▶ _WRITTEN TASKS_
1. Answer these questions from the essay on Mary Jane.
(a) What color is Mary Jane's hair?
(b) Who was cast as Sue Storm?
(c) Whose acting is blamed for the Dr. Doom stuff?
2. Duplicate the stretch of the essay on Mary Jane from "One thing that" through "such personal sovereignty.".

▶ _EXTRACT PROVIDED_
Take, for example, the person in comics known as Mary Jane, or MJ. Rather than assuming her as a being with certain essential characteristics, lets imagine her as a constructed entity. What are the foundations she's been built on? The basic blocks that differentiate her from, say, Gwen Stacey? Well, She's female. She's married to (or will be married to, or has been married to) Peter Parker. She grew up next door to him. She has red hair. She calls him 'tiger'. She's a model/actress.
Now, what do any of those things mean? How are they represented? There's a lot of space here for constructing that meaning. MJ can be represented as a traditional damsel-in-distress (the way she is in the movies), an individual with moxy (as JMS and Bendis tend to do in the comics), or as a cheesecake, wankeriffic wifey-poo (as in the marquette). All of those representations are choices, and influence the way we the audience perceive the iconic building blocks of MJ. What does it mean to be a woman? What does it mean to be married? To be married to a powerful man? To be beautiful? To be the girl-next-door? Even what it means to have red hair.
That is why I take issue with the marquette. Rather than choosing to use their power to construct the iconic imaginary of MJ as a symbolic representation of empowered and self-determined and -defined femininity, the individuals responsible for that marquette chose to construct MJ as an object to be ogled and consumed (and wanked over, in both senses of the term). That this was done to a character who is associated (through marriage) with the mantra "With great power comes great responsibility" is doubly ironic.
As an aside, the above issue is why I vehemently disagree with drydem
over the casting of Jessica Alba as Sue Storm. While I had many problems with the first F4 movie, I liked that Sue was represented in a more interesting way than just the white, blonde, mother-figure of the F4. I felt they kept to the basic tenets of the character, while at the same time moving her beyond some of the more problematic aspects of those basics (except for the Dr. Doom stuff, but I blame Julian McMahon's lousy acting for that).
One thing that I feel is important to point out is that while I hold the individuals who construct these identities responsible for their constructions, and while those responsible tend to be white and male, this does not mean that all those individuals who are marked as white or male are evil or wrong or even culpable. The meanings associated with whiteness and maleness are also constructed -- it just happens that those constructions are often associated with self-determination and power, whether or not everyone marked white and male enjoys such personal sovereignty.
From my perspective, *anyone* who resents having an identity (and associated expectations) imposed on them should take exception to such disempowering constructions, no matter what form they take, if only because of enlightened self-interest. Unfortunately, part of the white male identity construction that white males often embrace is that the (women, blacks, muslims, infidels, what-have-you) are storming the gates of power and want to turn the tables. Contemporary constructions have those marked as white and male on the defensive, but what is less-often discussed is that what is being defended is the very system of identity construction, representation and imposition that disempowers most individuals in the first place.
The process of stereotyping is the process of dehumanization. It is how we construct individuals as less-than-human so that we can justify enacting violence against them. Everyone is culpable in it, and everyone is susceptible to it. If we want to construct a world where the violence of having an identity imposed upon us is not acceptable, then it behooves anyone with melanin in their skin, or testosterone and estrogen in their systems, or belief in their hearts, to rail against such impositions, and to demand the right to self-determination.

▶ _Click-target data_
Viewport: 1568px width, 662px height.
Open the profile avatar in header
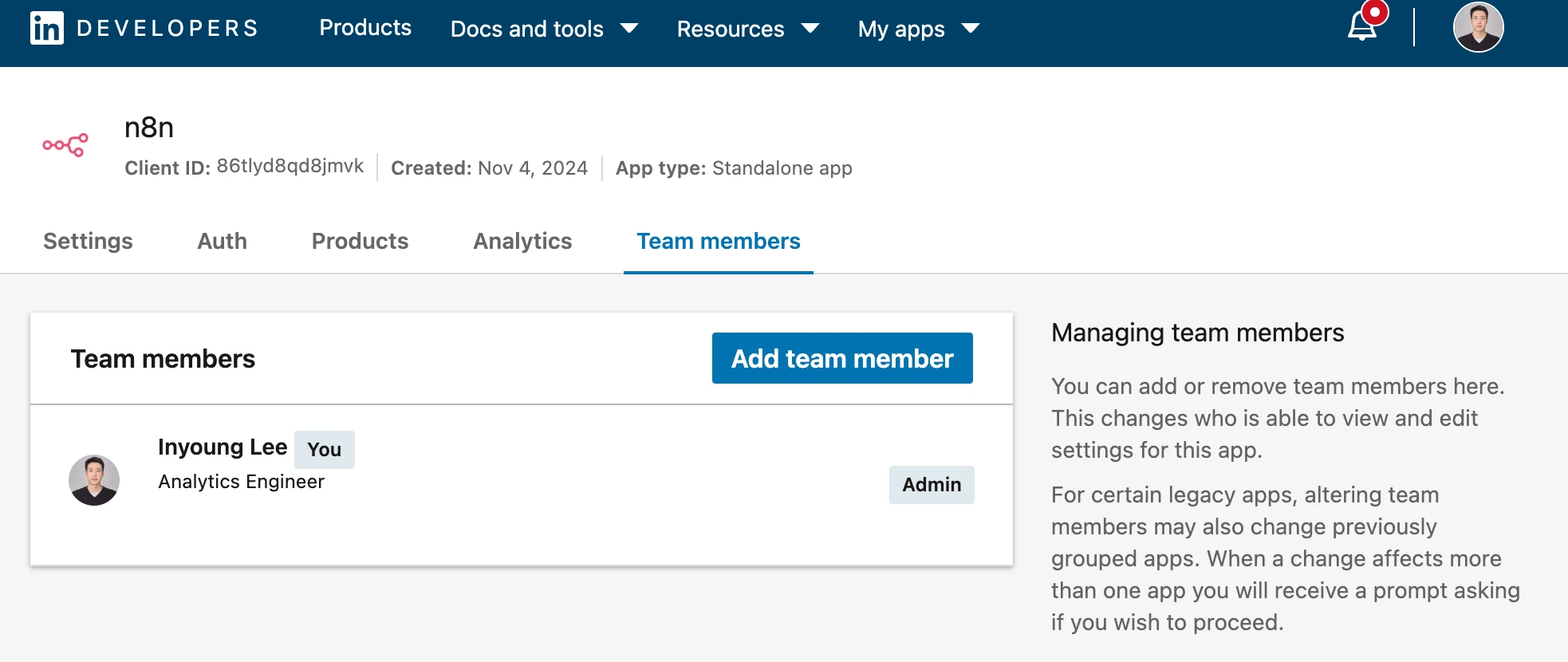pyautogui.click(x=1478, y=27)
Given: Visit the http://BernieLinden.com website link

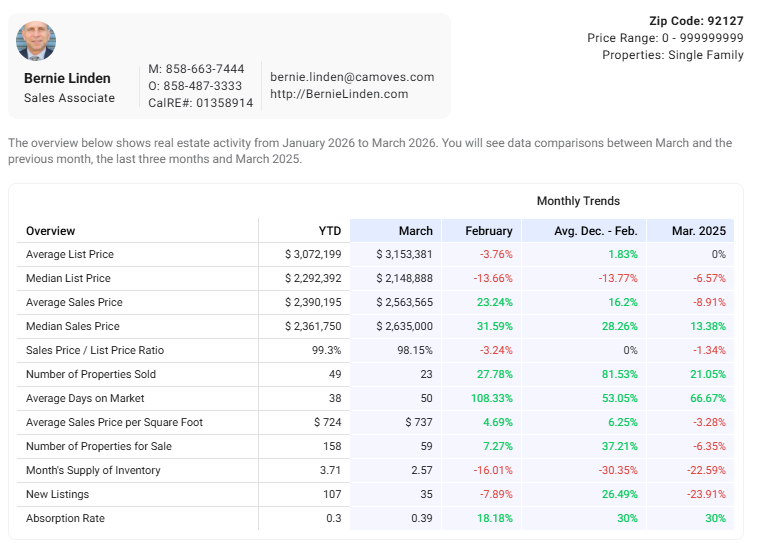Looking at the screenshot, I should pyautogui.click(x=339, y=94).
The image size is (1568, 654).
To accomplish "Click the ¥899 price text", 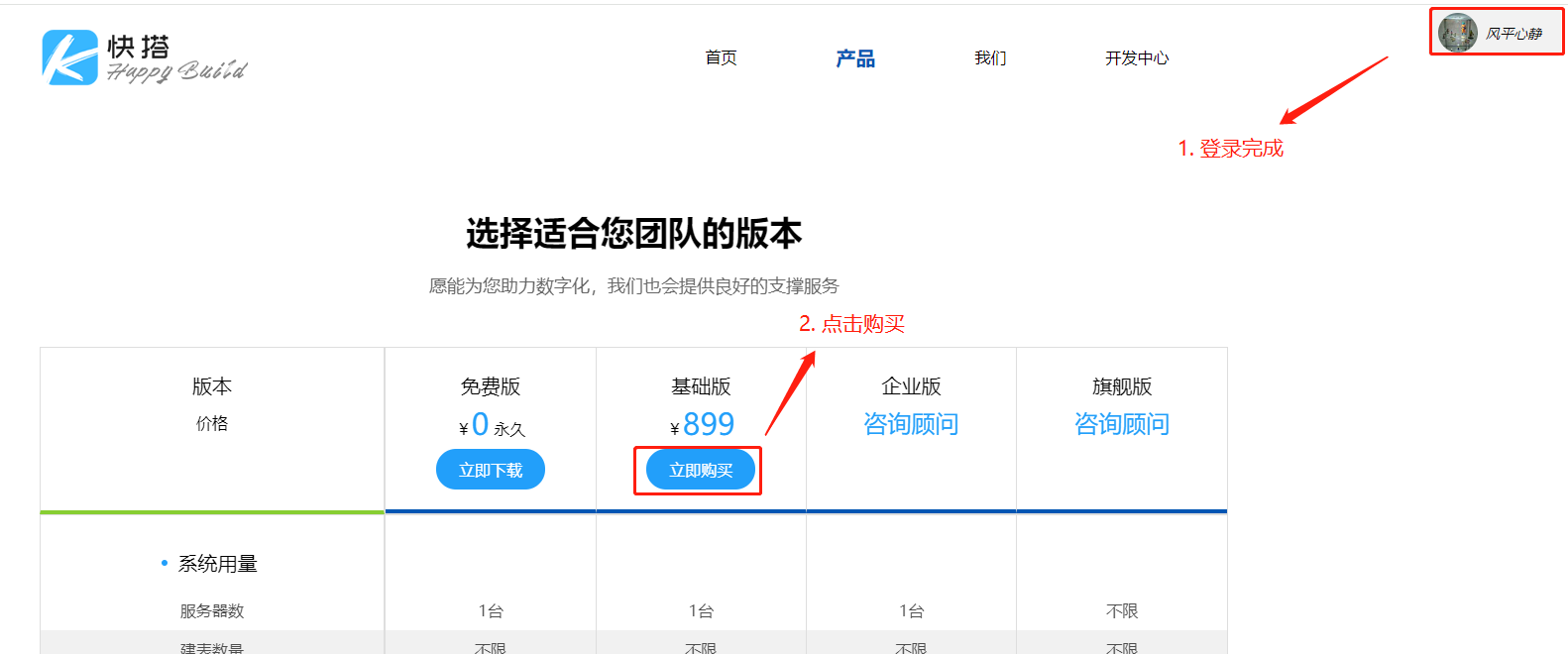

▶ _EXERCISE RESPONSES_
1.
(a) Red
(b) Jessica Alba
(c) Julian McMahon's

2.
One thing that I feel is important to point out is that while I hold the individuals who construct these identities responsible for their constructions, and while those responsible tend to be white and male, this does not mean that all those individuals who are marked as white or male are evil or wrong or even culpable. The meanings associated with whiteness and maleness are also constructed -- it just happens that those constructions are often associated with self-determination and power, whether or not everyone marked white and male enjoys such personal sovereignty.